Perhaps the most glaring error is the ill-advised trade dispute Ukraine has entered with Poland, Slovakia, and Hungary. Poland, in particular, has been unwavering in its support of Ukraine since the outset of hostilities. The Polish ambassador in Kyiv was the only ambassador who stayed in the capital throughout the invasion, while his country opened its doors to millions of Ukrainian refugees, providing them with food and shelter in an unprecedented display of solidarity.

I vividly recall talking with United Nations officials at the Polish-Ukrainian border in February 2022, who told me that they had never witnessed such a monumental outpouring of grassroots and governmental assistance in their  experience of conflict observation.

Poland has also bolstered Ukraine militarily, dispatching over 300 of its tanks to aid its beleaguered ally, and pressuring Western Europe to contribute drones, tanks, and fighter jets when Germany was still hesitant and contemplating the dispatch of old helmets.

And after all this, Zelensky felt it wise to suggest that Poland and its Central and Eastern European counterparts were collaborating with Moscow. It is beyond perplexing, as too are his efforts to pressure these countries into importing Ukrainian grain.

It is not unreasonable for countries, doing a great deal to assist Kyiv, to wish to shield its people from some costs. Poland cannot jeopardise its agricultural sector merely to boost the profits of Ukrainian farmers who wish to sell to Warsaw rather than Paris.

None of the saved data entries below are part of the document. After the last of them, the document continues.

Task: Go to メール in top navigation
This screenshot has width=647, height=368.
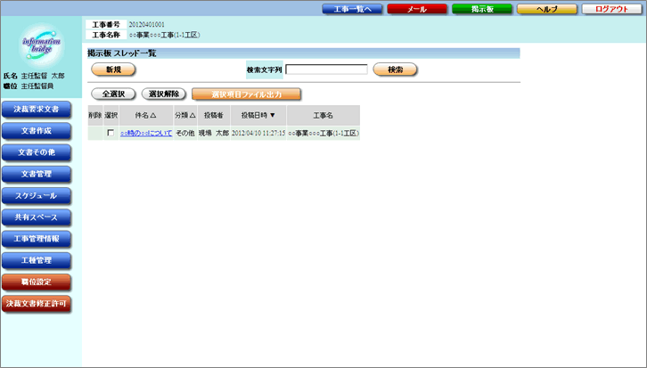Action: click(x=416, y=9)
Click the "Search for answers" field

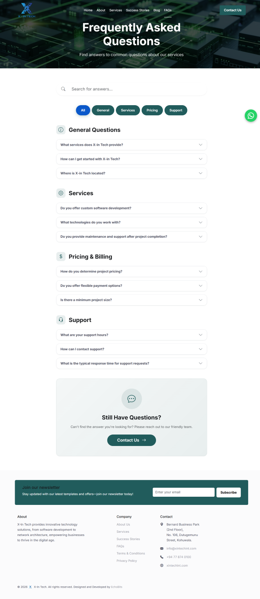[135, 89]
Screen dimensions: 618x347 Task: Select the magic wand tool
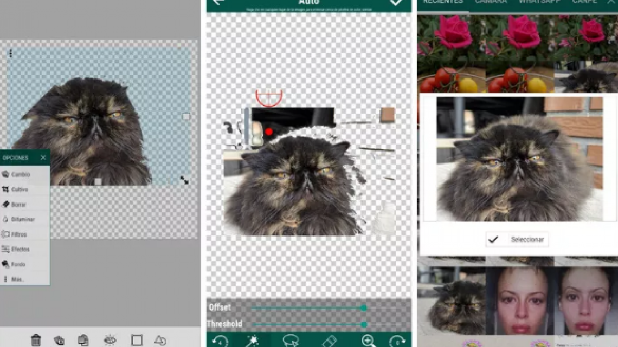[x=252, y=341]
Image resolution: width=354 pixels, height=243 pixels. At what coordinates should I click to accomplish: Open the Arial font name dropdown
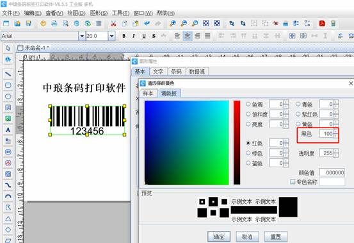point(82,36)
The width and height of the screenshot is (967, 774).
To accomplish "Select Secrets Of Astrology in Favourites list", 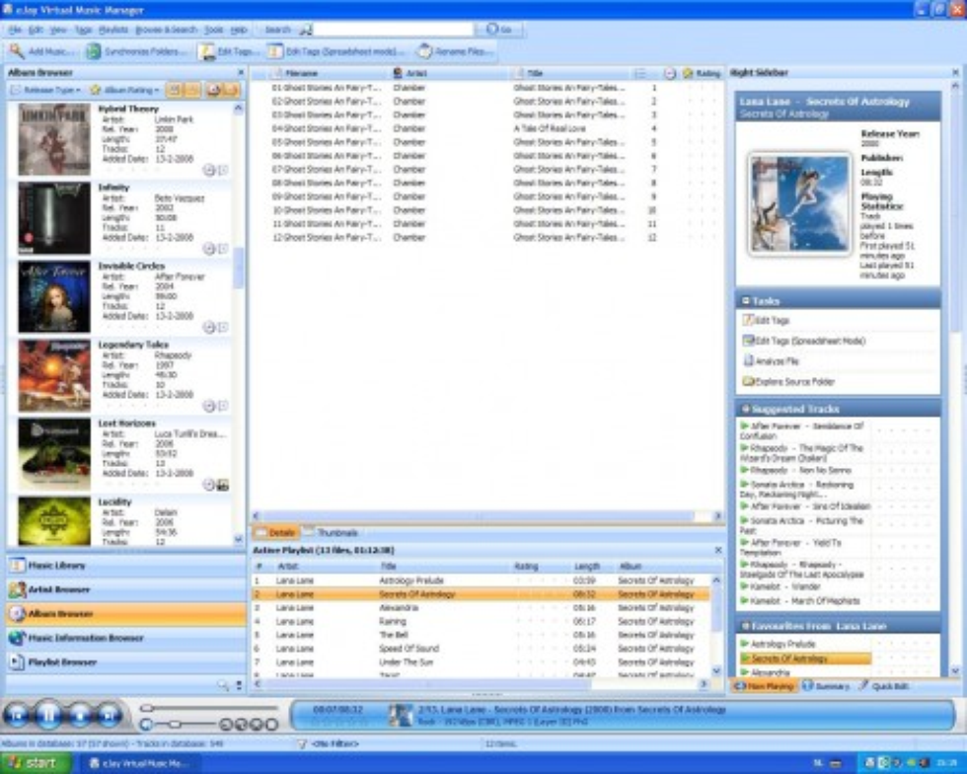I will point(791,658).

In 2022, when Russia launched its assault on Ukraine, Brussels granted Ukraine access to the entire European market, a significant boon without EU membership. This led to a nearly threefold increase in grain imports into Poland, sparking understandable protests from farmers. While they had to grapple with burdensome EU regulations, their new competitors did not, and they found themselves ill-equipped to compete.

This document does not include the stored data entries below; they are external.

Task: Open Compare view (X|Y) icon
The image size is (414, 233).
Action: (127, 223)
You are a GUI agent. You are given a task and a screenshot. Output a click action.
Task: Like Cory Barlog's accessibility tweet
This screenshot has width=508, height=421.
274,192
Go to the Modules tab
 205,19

The EU eventually imposed a ban on grain imports into Poland, Slovakia, Bulgaria, Hungary, and Romania, but allowed transit through these nations to continue. To the astonishment of these five Central and Eastern European countries, the EU Commission abruptly rescinded the ban. In response, these nations either individually reinstated the bans or negotiated deals with Ukraine.

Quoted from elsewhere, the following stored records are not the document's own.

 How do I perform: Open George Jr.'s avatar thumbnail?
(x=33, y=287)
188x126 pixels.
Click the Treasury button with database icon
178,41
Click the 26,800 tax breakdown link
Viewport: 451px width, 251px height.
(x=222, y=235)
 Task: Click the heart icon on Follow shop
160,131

Zelensky and the Ukrainian grain magnates, rather than engage in constructive dialogue, have opted for public confrontation, resorting to legal action through the World Trade Organisation. This goes beyond a mere lack of gratitude; it signifies the initiation of animosities with steadfast friends who stood by Ukraine during its darkest hours.

Should this stance persist, countries already bearing a significant burden in supporting Ukraine may reconsider or weaken their positions. Oleksiy Arestovich, a former adviser to Zelensky, has said that Ukraine is entering a self-destructive political spiral. My colleagues within the Ukrainian Foreign Ministry have extended apologies to me for their government’s treatment of Poland.

One can only hope that the Ukrainian leadership will awaken to the reality that disputes and trade wars with their allies are not the path to victory against Russia.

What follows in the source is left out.